* [Exercise goal]
Give back the full listing, exactly as it is.
------ Record set ------
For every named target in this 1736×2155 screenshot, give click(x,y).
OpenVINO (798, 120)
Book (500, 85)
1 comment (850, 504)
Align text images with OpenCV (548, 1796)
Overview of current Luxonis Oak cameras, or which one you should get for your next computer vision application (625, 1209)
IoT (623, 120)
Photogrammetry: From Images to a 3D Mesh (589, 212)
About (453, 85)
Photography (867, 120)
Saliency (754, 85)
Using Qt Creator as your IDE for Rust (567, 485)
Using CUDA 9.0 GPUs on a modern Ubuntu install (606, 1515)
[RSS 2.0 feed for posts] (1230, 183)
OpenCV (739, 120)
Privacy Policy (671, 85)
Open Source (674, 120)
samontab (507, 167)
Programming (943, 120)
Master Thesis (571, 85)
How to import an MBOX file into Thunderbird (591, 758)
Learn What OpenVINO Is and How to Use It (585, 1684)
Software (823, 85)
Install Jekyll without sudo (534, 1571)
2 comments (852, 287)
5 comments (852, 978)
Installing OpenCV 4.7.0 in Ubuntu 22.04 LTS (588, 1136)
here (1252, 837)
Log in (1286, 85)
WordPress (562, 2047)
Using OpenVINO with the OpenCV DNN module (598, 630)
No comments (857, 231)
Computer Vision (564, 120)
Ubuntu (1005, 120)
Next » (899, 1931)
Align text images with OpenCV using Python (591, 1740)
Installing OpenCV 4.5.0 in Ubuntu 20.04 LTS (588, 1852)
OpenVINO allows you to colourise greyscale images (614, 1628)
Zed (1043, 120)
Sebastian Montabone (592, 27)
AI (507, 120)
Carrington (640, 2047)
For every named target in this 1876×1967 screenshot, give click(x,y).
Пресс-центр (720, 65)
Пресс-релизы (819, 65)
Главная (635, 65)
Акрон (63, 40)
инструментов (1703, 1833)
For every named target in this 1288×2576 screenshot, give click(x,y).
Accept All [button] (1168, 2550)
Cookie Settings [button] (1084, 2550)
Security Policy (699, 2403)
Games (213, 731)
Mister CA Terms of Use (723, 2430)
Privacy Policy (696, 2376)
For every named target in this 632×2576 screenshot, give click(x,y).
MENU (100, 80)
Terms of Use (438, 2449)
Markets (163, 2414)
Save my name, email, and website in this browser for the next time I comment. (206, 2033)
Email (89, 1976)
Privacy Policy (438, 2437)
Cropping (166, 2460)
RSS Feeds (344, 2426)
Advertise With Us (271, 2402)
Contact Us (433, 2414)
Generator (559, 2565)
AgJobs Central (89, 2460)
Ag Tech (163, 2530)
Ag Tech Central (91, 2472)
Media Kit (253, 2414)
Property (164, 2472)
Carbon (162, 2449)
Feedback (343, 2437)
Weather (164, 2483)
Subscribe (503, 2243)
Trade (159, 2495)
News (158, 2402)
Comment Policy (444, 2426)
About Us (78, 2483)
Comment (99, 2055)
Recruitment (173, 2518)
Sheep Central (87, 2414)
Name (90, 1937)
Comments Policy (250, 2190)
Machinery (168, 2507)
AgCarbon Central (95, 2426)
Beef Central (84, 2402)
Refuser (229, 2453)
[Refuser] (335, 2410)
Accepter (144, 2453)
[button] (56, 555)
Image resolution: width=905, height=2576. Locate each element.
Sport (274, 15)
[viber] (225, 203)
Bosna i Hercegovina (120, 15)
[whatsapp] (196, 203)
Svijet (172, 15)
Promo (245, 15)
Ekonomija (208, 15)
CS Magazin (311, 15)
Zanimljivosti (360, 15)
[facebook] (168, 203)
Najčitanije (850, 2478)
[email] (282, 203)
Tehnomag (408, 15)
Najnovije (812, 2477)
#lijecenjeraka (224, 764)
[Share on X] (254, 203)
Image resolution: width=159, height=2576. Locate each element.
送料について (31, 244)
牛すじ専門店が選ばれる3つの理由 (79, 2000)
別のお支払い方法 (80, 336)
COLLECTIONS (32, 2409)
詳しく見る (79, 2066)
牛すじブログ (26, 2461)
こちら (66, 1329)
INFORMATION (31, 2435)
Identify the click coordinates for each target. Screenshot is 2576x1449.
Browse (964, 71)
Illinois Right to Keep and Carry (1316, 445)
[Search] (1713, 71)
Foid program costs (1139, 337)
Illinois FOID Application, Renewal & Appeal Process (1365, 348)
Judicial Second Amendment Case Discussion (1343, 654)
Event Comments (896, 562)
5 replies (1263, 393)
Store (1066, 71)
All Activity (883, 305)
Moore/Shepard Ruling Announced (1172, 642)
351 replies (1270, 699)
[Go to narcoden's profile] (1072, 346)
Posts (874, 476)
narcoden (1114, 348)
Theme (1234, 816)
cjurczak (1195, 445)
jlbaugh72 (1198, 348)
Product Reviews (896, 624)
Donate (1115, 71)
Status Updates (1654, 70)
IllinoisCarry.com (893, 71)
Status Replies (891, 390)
------
* [Response]
For every named target in this 1736×2155 screenshot, give click(x,y).
OpenVINO (798, 120)
Book (500, 85)
1 comment (850, 504)
Align text images with OpenCV (548, 1796)
Overview of current Luxonis Oak cameras, or which one you should get for your next computer vision application (625, 1209)
IoT (623, 120)
Photogrammetry: From Images to a 3D Mesh (589, 212)
About (453, 85)
Photography (867, 120)
Saliency (754, 85)
Using Qt Creator as your IDE for Rust (567, 485)
Using CUDA 9.0 GPUs on a modern Ubuntu install (606, 1515)
[RSS 2.0 feed for posts] (1230, 183)
OpenCV (739, 120)
Privacy Policy (671, 85)
Open Source (674, 120)
samontab (507, 167)
Programming (943, 120)
Master Thesis (571, 85)
How to import an MBOX file into Thunderbird (591, 758)
Learn What OpenVINO Is and How to Use It (585, 1684)
Software (823, 85)
Install Jekyll without sudo (534, 1571)
2 comments (852, 287)
5 comments (852, 978)
Installing OpenCV 4.7.0 in Ubuntu 22.04 LTS (588, 1136)
here (1252, 837)
Log in (1286, 85)
WordPress (562, 2047)
Using OpenVINO with the OpenCV DNN module (598, 630)
No comments (857, 231)
Computer Vision (564, 120)
Ubuntu (1005, 120)
Next » (899, 1931)
Align text images with OpenCV using Python (591, 1740)
Installing OpenCV 4.5.0 in Ubuntu 20.04 LTS (588, 1852)
OpenVINO allows you to colourise greyscale images (614, 1628)
Zed (1043, 120)
Sebastian Montabone (592, 27)
AI (507, 120)
Carrington (640, 2047)
For every named target in this 1876×1967 screenshot, give click(x,y).
Пресс-центр (720, 65)
Пресс-релизы (819, 65)
Главная (635, 65)
Акрон (63, 40)
инструментов (1703, 1833)
For every named target in this 1288×2576 screenshot, give click(x,y).
Accept All [button] (1168, 2550)
Cookie Settings [button] (1084, 2550)
Security Policy (699, 2403)
Games (213, 731)
Mister CA Terms of Use (723, 2430)
Privacy Policy (696, 2376)
For every named target in this 632×2576 screenshot, give click(x,y).
MENU (100, 80)
Terms of Use (438, 2449)
Markets (163, 2414)
Save my name, email, and website in this browser for the next time I comment. (206, 2033)
Email (89, 1976)
Privacy Policy (438, 2437)
Cropping (166, 2460)
RSS Feeds (344, 2426)
Advertise With Us (271, 2402)
Contact Us (433, 2414)
Generator (559, 2565)
AgJobs Central (89, 2460)
Ag Tech (163, 2530)
Ag Tech Central (91, 2472)
Media Kit (253, 2414)
Property (164, 2472)
Carbon (162, 2449)
Feedback (343, 2437)
Weather (164, 2483)
Subscribe (503, 2243)
Trade (159, 2495)
News (158, 2402)
Comment Policy (444, 2426)
About Us (78, 2483)
Comment (99, 2055)
Recruitment (173, 2518)
Sheep Central (87, 2414)
Name (90, 1937)
Comments Policy (250, 2190)
Machinery (168, 2507)
AgCarbon Central (95, 2426)
Beef Central (84, 2402)
Refuser (229, 2453)
[Refuser] (335, 2410)
Accepter (144, 2453)
[button] (56, 555)
Image resolution: width=905, height=2576. Locate each element.
Sport (274, 15)
[viber] (225, 203)
Bosna i Hercegovina (120, 15)
[whatsapp] (196, 203)
Svijet (172, 15)
Promo (245, 15)
Ekonomija (208, 15)
CS Magazin (311, 15)
Zanimljivosti (360, 15)
[facebook] (168, 203)
Najčitanije (850, 2478)
[email] (282, 203)
Tehnomag (408, 15)
Najnovije (812, 2477)
#lijecenjeraka (224, 764)
[Share on X] (254, 203)
Image resolution: width=159, height=2576. Locate each element.
送料について (31, 244)
牛すじ専門店が選ばれる3つの理由 (79, 2000)
別のお支払い方法 (80, 336)
COLLECTIONS (32, 2409)
詳しく見る (79, 2066)
牛すじブログ (26, 2461)
こちら (66, 1329)
INFORMATION (31, 2435)
Identify the click coordinates for each target. Screenshot is 2576x1449.
Browse (964, 71)
Illinois Right to Keep and Carry (1316, 445)
[Search] (1713, 71)
Foid program costs (1139, 337)
Illinois FOID Application, Renewal & Appeal Process (1365, 348)
Judicial Second Amendment Case Discussion (1343, 654)
Event Comments (896, 562)
5 replies (1263, 393)
Store (1066, 71)
All Activity (883, 305)
Moore/Shepard Ruling Announced (1172, 642)
351 replies (1270, 699)
[Go to narcoden's profile] (1072, 346)
Posts (874, 476)
narcoden (1114, 348)
Theme (1234, 816)
cjurczak (1195, 445)
jlbaugh72 (1198, 348)
Product Reviews (896, 624)
Donate (1115, 71)
Status Updates (1654, 70)
IllinoisCarry.com (893, 71)
Status Replies (891, 390)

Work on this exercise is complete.